Project Summary
Despite advances in treatment strategies, xerostomia (or dry mouth) remains a permanent and devastating side
effect of radiotherapy for head and neck cancers, reducing the quality of life for ~50,000 cancer patients each
year in the U.S. We aim to develop tissue-engineering approaches to restore salivary function. We have isolated
human salivary gland stem/progenitor cells (hS/PCs) from patients prior to radiotherapy. We have created
tunable hydrogel matrices that maintain the progenitor status, induce lineage-specific differentiation and promote
the development of organized multicellular spheroids from dispersed hS/PCs. Separately, we have engineered
salivary gland microtissues that exhibit coordinated calcium activation between hS/PC-derived acini-like core
and the surrounding myoepithelial cells. However, a functional gland with extensive branching, polarized acini,
and interconnected ducts has not yet been realized. Here, we propose a bottom-up approach to establish
functional salivary glands using multicellular assemblies of defined shape, geometry and composition. We will
synthesize hydrogel scaffolds that recapitulate key features of the basement membrane and the interstitial matrix
in the developing organ. We will reconstitute the vascular, neural and mesenchymal components in the
engineered environment to foster tissue morphogenesis in vitro and to maintain tissue homeostasis in vivo.
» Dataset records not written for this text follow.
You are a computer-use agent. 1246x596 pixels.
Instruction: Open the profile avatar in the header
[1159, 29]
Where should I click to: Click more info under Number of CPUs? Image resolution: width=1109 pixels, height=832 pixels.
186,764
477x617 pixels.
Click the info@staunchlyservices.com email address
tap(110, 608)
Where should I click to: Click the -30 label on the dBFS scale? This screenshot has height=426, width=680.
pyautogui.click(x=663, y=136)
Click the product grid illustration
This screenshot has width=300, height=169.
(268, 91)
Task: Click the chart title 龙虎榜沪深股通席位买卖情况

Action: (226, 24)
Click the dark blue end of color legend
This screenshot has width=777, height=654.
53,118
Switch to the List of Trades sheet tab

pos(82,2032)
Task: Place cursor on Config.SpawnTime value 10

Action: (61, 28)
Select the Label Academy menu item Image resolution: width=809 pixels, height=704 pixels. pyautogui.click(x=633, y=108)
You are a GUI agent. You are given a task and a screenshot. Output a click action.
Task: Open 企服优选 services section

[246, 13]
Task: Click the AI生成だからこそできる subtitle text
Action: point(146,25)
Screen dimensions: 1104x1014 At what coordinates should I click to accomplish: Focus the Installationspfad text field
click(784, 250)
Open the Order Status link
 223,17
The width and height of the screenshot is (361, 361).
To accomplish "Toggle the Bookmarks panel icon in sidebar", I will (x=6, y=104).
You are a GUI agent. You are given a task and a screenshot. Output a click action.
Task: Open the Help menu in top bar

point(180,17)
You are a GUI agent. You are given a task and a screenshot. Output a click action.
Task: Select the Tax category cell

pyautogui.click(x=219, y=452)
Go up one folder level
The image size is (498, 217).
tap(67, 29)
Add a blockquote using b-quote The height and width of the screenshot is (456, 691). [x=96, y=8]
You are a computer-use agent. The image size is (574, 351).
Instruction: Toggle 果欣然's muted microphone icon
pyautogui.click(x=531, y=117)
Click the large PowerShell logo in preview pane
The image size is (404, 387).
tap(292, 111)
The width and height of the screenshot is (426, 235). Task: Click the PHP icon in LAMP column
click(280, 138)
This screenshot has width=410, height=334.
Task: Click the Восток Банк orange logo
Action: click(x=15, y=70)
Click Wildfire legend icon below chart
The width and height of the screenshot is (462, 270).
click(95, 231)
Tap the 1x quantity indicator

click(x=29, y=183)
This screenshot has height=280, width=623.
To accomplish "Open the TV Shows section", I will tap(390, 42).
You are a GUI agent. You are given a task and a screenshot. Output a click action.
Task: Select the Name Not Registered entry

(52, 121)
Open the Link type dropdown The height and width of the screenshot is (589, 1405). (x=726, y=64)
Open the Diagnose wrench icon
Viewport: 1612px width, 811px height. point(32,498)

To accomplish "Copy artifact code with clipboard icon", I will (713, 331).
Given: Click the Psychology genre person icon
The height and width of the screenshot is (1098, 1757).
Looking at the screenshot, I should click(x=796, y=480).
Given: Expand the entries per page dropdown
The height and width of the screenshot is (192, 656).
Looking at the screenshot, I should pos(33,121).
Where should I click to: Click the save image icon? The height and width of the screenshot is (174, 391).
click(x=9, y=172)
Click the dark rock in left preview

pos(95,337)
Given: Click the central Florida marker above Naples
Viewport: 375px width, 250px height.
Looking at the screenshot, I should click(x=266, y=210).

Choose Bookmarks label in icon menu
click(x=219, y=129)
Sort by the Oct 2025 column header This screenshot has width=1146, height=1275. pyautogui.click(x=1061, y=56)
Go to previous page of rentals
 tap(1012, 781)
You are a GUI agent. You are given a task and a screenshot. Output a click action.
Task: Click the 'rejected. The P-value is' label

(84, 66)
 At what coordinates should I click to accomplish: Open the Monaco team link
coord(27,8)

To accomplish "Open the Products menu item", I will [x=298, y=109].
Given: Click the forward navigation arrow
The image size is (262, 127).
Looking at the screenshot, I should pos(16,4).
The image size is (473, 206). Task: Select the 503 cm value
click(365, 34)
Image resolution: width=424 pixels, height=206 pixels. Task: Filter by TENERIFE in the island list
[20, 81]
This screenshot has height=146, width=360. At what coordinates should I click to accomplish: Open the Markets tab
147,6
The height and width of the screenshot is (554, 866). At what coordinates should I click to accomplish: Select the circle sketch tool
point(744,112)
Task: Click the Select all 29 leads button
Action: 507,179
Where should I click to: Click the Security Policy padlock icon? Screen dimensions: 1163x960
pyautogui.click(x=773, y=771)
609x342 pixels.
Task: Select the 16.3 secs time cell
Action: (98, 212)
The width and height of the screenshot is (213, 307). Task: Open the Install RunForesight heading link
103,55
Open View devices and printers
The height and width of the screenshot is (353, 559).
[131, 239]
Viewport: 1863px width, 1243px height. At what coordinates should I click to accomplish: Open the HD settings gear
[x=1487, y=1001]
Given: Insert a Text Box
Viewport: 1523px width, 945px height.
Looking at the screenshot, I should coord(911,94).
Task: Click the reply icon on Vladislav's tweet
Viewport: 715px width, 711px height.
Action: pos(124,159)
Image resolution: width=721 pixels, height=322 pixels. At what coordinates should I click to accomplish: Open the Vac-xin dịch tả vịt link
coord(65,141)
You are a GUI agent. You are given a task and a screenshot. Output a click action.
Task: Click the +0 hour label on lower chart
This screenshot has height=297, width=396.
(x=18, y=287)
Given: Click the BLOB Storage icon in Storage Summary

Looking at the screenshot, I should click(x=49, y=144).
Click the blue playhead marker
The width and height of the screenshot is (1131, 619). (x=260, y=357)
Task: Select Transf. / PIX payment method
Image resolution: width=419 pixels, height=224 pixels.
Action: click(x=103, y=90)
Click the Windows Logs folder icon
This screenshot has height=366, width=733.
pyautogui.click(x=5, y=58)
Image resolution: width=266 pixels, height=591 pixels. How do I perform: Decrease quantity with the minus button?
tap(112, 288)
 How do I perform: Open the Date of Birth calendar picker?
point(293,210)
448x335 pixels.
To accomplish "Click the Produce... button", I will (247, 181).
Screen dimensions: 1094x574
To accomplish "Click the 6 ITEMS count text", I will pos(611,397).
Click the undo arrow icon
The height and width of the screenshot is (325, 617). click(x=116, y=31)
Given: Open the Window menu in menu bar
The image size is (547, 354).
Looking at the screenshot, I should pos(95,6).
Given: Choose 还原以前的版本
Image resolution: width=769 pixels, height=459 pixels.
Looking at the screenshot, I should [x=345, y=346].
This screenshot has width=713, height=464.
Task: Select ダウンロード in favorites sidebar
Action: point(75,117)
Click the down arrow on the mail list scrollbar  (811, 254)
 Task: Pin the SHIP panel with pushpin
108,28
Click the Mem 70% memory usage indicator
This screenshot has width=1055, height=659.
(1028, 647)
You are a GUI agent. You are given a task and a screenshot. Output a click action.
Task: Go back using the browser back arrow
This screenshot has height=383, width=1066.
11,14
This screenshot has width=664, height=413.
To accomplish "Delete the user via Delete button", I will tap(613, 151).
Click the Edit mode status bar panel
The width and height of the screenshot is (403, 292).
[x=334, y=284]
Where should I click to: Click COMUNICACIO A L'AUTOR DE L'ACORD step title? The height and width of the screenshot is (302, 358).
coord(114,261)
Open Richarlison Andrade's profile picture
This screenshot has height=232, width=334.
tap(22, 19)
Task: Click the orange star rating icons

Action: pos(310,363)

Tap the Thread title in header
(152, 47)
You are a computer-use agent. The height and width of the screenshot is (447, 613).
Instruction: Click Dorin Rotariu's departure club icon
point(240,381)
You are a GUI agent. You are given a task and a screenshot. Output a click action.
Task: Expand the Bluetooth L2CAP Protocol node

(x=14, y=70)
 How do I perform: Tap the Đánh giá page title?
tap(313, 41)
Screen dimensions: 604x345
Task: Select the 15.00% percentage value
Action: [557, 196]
In
Aim 1, we will exploit tetrazine ligation, the bioorthogonal and highly efficient cycloaddition reaction between s-
tetrazine and strained alkenes, for the establishment of cell-instructive matrices. We will adapt our established
methods to generate microgels containing sequestered acetylcholine analog, carbachol (CCh). In Aim 2, we will
employ non-adhesive hydrogel microwells to produce multicellular epithelial assemblies consisting of hS/PCs
and CCh depots. The resultant microtissue will be encased in a synthetic basement membrane with bioactive
peptides to stimulate the development of proacrinar progenitor phenotype. We will generate endothelial
microtissues consisting of a core of human salivary gland endothelial cells (hSECs) and a shell of human
mesenchymal stem cells (hMSCs). We will co-culture the epithelial and endothelial microtissues in a synthetic
extracellular matrix with defined cell-guidance cues to aid in the establishment of a hierarchically integrated
tissue assembly. In Aim 3, the engineered gland with integrated microvasculature and conjugated neurotrophic
factor, neurturin, will be implanted in the resected parotid bed of athymic rats. Enzymatically triggered release of
neurturin will promote implant innervation. Tissue ultrastructure, biomarker expression, gland morphology,
biointegration and function will be assessed under various construct configurations. We will interrogate how the
engineered microenvironments stimulate differentiation, trigger polarization and promote branching. The overall
hypothesis is that hS/PCs co-cultured with hSECs/hMSCs in 3D synthetic matrices displaying biochemical,
geometrical and mechanical cues identified from the native organs will assemble into functional salivary tissues.
Our investigations will help define bioengineering approaches toward the management of xerostomia.